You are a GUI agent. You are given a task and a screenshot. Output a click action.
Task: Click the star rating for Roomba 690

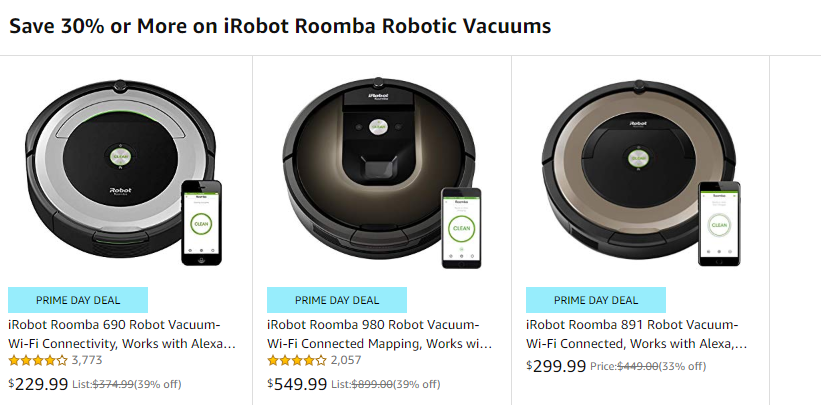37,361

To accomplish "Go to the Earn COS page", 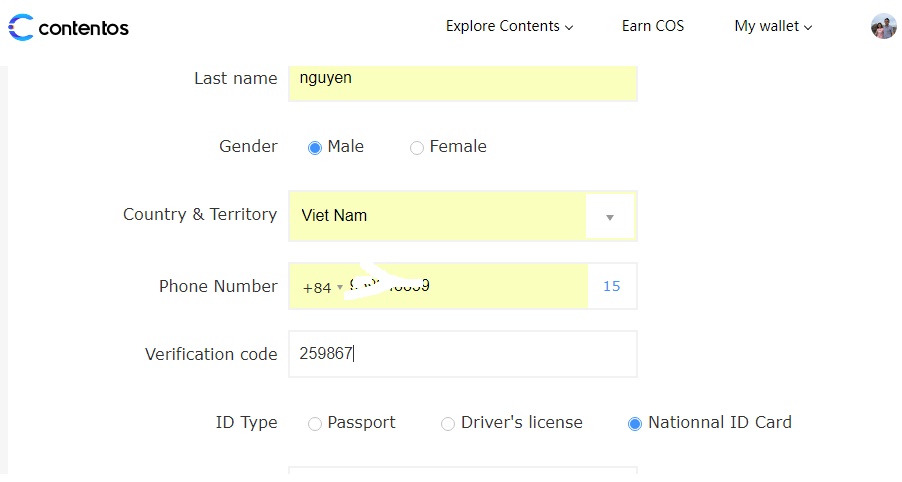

============

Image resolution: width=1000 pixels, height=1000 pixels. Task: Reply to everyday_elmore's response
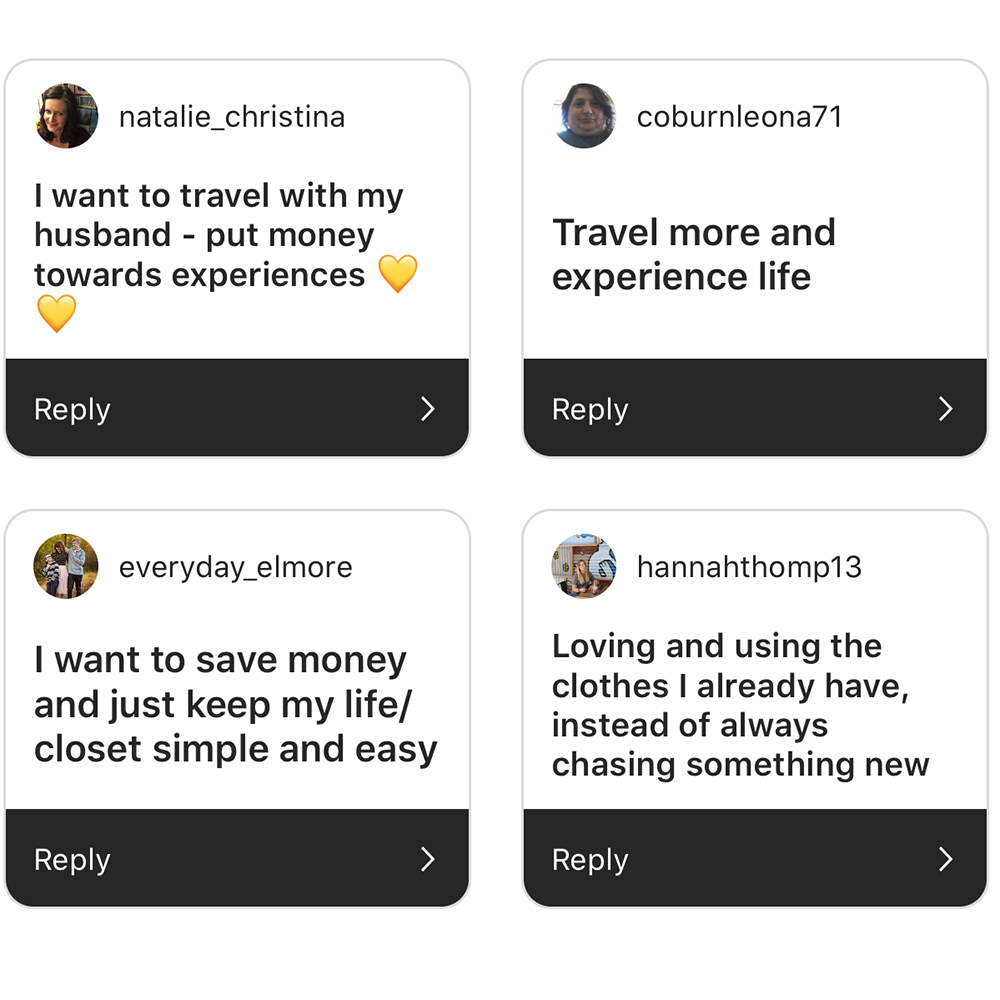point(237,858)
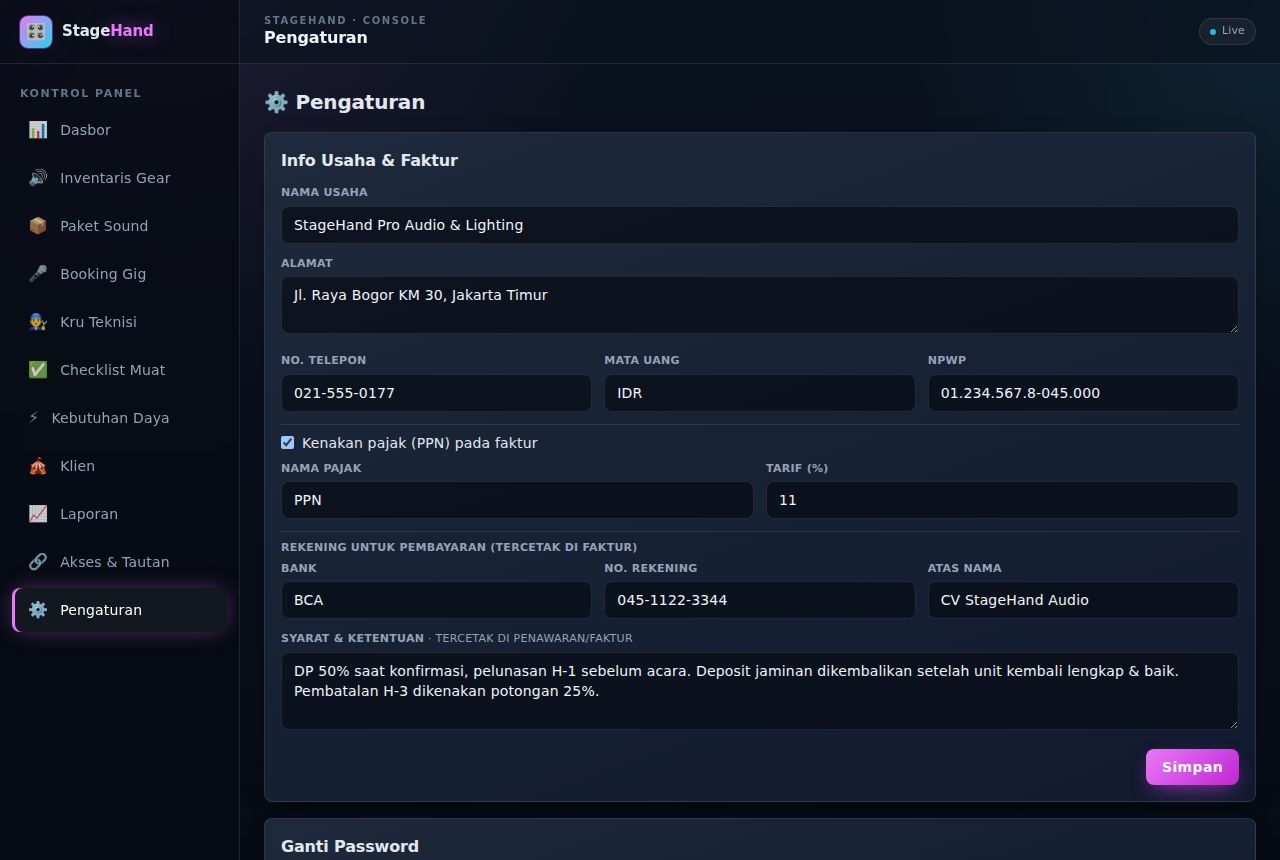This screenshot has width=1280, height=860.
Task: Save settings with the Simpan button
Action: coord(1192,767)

============

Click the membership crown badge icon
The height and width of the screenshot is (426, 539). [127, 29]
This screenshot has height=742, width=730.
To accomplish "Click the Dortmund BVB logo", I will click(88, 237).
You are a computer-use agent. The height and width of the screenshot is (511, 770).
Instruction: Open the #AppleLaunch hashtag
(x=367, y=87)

============

*Required action:*
Task for the records above: copy every line in which the word "agent" occurs.

*The completed task:*
You are a GUI agent. You are given a task and a screenshot. Output a click action.
You are a computer-use agent. The height and width of the screenshot is (511, 770).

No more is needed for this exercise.